この事件を参考にしたと語ったのが、ハロウィーンに起きた京王線事件の24歳容疑者だ。彼は映画『ジョーカー』から影響を受けたと明言し、主人公になりきって高齢男性を切りつけ、ライターオイルで車内で放火。調べには「仕事や友人関係がうまくいかなかった」「死刑になりたかった」など、自身の現状に絶望したことをにじませている。


「この事件以降、社会的に失うものが何もない〝無敵の人〟や、社会から孤立し絶望感を覚えた〝弱者男性〟による凶行を『ジョーカー』と呼ぶネットスラングがはびこり始めました。そして、そのキャッチーさや共感性からか、同様の事件が連鎖反応のごとく次々と起こっていきます」(事件記者)

事件に感化されるという負のスパイラル…

まだ年が明けて1カ月もたたない現段階でも、大きなものだけで2件の〝ジョーカー事件〟が起きている。

1月8日、代々木の焼肉店で店長を人質に立てこもった28歳の男性が、捜査員突入の末に監禁容疑で逮捕された。

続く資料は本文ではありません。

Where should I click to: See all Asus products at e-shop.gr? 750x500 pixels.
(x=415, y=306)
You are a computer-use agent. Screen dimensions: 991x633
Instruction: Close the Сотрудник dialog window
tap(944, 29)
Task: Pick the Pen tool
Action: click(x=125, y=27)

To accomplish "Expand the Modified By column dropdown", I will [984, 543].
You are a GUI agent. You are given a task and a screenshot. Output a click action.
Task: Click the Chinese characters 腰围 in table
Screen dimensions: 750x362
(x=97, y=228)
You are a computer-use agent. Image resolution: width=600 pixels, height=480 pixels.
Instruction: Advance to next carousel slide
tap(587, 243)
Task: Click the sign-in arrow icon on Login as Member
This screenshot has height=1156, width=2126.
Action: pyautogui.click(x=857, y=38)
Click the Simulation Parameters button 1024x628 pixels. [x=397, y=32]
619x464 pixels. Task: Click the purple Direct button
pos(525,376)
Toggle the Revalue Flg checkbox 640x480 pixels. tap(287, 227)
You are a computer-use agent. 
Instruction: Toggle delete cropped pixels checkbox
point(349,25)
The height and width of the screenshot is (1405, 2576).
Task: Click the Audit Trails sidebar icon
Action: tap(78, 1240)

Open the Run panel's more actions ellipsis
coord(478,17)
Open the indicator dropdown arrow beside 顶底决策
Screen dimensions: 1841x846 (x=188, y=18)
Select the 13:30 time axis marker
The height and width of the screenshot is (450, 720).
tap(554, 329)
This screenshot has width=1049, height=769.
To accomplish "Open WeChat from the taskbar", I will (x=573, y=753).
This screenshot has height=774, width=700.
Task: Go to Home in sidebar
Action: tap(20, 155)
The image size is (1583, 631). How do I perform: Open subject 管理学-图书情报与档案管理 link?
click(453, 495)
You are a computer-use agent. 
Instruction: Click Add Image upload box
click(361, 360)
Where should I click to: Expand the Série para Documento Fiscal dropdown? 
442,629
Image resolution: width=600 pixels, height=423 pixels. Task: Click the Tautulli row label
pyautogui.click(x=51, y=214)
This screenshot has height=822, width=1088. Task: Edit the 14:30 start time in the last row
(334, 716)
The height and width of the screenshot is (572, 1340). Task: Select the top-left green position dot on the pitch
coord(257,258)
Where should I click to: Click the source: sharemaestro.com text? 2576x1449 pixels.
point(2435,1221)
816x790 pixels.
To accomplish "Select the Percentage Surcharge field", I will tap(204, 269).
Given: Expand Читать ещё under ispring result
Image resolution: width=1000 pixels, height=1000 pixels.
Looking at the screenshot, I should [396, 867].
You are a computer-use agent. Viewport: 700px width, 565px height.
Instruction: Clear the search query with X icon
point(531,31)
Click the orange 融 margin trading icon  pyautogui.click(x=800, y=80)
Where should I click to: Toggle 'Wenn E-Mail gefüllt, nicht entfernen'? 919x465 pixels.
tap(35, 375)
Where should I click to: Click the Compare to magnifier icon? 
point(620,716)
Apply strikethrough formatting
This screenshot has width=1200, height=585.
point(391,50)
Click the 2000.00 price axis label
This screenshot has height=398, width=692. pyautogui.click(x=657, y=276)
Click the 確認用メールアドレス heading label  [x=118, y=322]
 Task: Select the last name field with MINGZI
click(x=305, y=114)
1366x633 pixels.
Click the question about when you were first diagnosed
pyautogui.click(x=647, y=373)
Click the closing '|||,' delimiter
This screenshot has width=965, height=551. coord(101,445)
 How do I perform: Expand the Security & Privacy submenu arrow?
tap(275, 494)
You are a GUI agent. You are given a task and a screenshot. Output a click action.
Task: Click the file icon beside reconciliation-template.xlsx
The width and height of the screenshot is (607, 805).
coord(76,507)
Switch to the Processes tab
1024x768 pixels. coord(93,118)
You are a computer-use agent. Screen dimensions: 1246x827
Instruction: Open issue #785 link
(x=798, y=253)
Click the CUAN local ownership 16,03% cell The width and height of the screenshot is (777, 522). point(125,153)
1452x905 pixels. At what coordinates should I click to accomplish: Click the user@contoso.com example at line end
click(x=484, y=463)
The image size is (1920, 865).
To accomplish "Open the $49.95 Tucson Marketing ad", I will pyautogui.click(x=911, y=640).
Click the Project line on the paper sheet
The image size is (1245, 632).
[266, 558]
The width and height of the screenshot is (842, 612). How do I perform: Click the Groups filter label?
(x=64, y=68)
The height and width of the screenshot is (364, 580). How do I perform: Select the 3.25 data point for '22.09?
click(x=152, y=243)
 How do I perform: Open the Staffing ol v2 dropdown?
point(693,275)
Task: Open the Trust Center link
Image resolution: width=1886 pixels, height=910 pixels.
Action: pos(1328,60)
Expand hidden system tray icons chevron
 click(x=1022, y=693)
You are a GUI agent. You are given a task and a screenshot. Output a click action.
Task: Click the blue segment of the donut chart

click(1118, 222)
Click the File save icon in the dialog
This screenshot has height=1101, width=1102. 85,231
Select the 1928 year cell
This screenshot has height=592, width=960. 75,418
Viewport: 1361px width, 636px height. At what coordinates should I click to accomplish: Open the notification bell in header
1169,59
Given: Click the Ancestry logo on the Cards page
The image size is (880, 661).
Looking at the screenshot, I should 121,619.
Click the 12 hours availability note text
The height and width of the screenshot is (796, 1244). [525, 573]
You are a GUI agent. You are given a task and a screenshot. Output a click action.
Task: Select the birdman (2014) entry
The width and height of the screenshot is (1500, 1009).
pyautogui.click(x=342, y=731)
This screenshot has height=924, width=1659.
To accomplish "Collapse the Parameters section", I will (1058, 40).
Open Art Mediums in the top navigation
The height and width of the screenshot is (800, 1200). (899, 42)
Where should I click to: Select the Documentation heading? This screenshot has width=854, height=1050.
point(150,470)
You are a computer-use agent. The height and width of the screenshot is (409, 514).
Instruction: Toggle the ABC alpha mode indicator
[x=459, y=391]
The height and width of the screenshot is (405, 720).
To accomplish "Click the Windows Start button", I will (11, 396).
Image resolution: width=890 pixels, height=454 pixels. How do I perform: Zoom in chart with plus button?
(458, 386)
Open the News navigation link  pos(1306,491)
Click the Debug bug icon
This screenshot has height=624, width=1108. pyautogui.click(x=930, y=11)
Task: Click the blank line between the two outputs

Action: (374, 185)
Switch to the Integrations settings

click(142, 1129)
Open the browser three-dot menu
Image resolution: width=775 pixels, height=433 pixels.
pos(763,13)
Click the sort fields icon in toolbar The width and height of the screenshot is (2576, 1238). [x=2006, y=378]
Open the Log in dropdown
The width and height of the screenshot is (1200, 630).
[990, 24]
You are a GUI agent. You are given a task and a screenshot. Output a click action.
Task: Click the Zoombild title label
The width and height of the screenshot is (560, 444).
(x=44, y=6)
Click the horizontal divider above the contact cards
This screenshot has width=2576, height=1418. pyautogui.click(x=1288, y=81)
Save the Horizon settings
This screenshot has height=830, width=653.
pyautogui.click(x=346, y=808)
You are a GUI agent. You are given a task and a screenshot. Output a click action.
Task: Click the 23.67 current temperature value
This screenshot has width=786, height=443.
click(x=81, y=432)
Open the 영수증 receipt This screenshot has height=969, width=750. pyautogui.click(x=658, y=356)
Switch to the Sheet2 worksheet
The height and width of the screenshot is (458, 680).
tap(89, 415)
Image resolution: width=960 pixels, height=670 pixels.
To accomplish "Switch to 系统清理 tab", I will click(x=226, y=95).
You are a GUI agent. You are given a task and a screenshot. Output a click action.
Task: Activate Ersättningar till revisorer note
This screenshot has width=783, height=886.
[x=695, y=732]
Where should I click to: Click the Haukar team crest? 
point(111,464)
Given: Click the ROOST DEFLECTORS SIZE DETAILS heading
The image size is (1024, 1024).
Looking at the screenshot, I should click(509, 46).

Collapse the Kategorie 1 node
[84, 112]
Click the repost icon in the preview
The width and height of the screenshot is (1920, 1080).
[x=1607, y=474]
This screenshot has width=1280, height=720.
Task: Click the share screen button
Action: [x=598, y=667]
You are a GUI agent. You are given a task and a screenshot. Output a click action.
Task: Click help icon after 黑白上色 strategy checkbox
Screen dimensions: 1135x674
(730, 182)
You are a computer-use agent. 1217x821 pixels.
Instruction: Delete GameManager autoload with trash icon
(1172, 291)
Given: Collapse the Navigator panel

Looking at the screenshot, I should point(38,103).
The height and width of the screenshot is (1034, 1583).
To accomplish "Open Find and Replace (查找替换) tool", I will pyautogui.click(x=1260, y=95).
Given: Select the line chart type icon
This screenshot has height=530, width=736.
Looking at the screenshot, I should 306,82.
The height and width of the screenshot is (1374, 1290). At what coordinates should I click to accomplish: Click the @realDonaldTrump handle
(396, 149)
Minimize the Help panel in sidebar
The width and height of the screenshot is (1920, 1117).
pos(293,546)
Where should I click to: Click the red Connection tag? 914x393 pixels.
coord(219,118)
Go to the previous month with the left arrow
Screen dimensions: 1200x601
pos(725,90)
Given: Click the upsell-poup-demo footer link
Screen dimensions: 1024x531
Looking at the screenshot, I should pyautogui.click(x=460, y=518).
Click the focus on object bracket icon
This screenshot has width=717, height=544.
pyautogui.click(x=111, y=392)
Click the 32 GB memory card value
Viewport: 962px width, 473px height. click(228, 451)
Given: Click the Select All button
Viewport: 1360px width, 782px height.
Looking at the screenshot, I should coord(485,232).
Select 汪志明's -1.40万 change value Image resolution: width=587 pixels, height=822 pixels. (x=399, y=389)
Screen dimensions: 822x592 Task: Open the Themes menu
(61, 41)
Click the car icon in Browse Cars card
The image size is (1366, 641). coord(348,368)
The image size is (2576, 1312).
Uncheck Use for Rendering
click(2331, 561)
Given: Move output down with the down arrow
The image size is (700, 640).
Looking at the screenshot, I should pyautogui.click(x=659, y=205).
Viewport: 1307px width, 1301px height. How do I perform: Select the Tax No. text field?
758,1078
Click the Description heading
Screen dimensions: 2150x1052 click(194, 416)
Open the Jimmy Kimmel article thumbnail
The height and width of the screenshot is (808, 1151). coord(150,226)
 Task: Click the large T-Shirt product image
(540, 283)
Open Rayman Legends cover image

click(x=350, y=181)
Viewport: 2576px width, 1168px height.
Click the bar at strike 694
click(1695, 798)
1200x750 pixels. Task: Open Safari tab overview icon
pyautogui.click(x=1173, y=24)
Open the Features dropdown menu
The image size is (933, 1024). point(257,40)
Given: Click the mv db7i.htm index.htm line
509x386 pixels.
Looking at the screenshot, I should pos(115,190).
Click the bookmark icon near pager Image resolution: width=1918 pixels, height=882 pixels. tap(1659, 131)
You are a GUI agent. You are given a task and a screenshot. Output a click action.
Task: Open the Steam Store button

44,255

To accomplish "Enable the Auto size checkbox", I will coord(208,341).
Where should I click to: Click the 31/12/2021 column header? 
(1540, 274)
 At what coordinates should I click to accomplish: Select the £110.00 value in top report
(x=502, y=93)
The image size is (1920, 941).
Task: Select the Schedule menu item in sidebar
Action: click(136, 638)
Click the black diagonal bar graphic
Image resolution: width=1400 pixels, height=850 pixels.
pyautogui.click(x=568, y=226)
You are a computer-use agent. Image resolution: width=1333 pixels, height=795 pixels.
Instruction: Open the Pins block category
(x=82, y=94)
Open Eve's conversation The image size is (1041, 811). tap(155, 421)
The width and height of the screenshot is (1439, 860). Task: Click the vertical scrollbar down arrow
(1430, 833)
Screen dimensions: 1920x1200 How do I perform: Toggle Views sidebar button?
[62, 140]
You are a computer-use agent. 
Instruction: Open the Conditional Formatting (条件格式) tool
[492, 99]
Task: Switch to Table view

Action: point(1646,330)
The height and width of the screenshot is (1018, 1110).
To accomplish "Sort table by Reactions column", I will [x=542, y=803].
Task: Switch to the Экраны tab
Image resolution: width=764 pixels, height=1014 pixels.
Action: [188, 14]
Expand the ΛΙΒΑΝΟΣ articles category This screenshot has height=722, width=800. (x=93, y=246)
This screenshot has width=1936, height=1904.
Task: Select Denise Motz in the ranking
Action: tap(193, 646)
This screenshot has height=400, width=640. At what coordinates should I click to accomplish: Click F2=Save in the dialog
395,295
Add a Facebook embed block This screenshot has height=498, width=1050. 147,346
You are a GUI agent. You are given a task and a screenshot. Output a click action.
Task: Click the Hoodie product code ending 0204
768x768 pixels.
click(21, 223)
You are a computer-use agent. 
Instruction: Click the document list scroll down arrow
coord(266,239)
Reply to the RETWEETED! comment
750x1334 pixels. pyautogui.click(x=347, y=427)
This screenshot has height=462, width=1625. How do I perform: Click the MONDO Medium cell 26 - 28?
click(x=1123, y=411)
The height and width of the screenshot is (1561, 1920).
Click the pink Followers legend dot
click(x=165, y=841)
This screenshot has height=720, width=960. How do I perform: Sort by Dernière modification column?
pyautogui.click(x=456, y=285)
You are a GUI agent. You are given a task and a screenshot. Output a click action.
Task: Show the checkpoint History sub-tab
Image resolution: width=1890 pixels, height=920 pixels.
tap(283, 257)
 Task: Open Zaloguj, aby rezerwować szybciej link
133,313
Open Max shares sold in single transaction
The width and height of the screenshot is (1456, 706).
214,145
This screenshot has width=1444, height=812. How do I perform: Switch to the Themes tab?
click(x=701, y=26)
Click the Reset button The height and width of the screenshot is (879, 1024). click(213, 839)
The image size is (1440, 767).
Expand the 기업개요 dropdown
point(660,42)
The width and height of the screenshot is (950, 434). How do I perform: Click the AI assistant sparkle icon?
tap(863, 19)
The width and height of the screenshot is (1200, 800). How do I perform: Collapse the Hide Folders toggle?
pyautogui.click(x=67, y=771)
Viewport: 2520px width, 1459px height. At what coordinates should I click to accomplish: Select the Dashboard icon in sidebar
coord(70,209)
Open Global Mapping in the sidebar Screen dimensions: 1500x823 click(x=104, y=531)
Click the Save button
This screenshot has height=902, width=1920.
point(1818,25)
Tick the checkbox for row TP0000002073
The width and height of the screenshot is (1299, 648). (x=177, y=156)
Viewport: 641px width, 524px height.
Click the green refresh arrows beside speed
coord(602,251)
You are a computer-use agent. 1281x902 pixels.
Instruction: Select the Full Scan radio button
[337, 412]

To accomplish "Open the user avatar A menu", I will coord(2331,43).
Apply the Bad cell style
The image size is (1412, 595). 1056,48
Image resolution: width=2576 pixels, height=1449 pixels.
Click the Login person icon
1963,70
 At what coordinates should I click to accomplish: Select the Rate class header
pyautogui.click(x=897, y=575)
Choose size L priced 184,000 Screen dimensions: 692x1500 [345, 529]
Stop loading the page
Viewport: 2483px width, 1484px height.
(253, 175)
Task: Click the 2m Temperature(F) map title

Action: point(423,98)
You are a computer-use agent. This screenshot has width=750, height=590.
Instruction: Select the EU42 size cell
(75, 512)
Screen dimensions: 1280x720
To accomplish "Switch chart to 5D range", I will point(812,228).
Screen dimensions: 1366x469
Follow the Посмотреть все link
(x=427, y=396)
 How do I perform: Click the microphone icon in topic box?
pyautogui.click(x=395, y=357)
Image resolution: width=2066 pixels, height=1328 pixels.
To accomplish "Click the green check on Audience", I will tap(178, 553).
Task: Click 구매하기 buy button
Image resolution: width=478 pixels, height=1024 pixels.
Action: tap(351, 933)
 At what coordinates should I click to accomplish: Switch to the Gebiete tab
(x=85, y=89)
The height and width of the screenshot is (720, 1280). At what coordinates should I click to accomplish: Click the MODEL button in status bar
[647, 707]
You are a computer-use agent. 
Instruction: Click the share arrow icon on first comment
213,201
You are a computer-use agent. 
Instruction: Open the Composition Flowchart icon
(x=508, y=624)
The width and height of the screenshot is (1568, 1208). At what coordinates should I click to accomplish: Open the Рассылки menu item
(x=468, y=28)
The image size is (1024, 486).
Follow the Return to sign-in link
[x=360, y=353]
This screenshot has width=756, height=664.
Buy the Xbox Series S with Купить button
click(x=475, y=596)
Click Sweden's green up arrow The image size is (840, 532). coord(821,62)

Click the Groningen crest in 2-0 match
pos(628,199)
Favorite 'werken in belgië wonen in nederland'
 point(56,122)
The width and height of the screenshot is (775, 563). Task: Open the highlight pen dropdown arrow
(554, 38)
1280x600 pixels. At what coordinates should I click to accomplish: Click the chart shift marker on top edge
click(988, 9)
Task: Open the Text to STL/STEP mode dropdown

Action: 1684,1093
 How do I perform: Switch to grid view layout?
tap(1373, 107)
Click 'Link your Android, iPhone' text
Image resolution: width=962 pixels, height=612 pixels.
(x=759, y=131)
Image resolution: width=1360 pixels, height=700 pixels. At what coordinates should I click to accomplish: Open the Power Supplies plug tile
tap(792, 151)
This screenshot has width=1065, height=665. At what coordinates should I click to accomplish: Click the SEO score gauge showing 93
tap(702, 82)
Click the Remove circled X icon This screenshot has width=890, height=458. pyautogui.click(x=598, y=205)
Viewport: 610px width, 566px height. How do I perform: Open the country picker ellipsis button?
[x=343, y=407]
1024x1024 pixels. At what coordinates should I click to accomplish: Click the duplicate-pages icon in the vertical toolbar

容疑者は調べに対し、「ホームレス生活をしている間に生きている意味が見いだせず、大きな事件を起こして死刑になればいいと思った」と供述。現実に希望がなく、死刑によってすべてを終わらせようとしたとの典型的なジョーカー的動機を語っている。


大学入試共通テスト1日目の15日には、17歳の高校2年生がジョーカーと化した。少年は会場である東京大学の前で70歳男性と受験生2人を次々と刺した他、最寄駅で火炎瓶による放火をしていたことも明らかに。動機については「東大を目指していたが成績が上がらず自信を失くした」などと供述しており、こちらも絶望感による犯行であることが明らかになっている。


「一連の事件は、いずれも、『社会や自身の現状に絶望した男性が、ヤケクソになって凶行に及んだ』という点で一致しています。そして、これだけ短期間に相次いでいるあたり、今後もこの流れは広がっていくと見ていいでしょう。考えられるのは、コロナショックで就職難となった男性や、非モテ男性による社会への報復的な犯行です。また、小田急線でサラダ油だったのが京王線でライターオイルに、東大では火炎瓶になっている点を見るに、犯人はみな同様事件の手口を〝改善〟させている。事件のインパクトから大きな報道がされますが、それを見て感化されるという負のスパイラルに陥っており、このままでは規模や被害もさらに拡大するでしょう」(同・記者)


コロナのみならず、ジョーカーにも怯えて暮らす時代が到来している。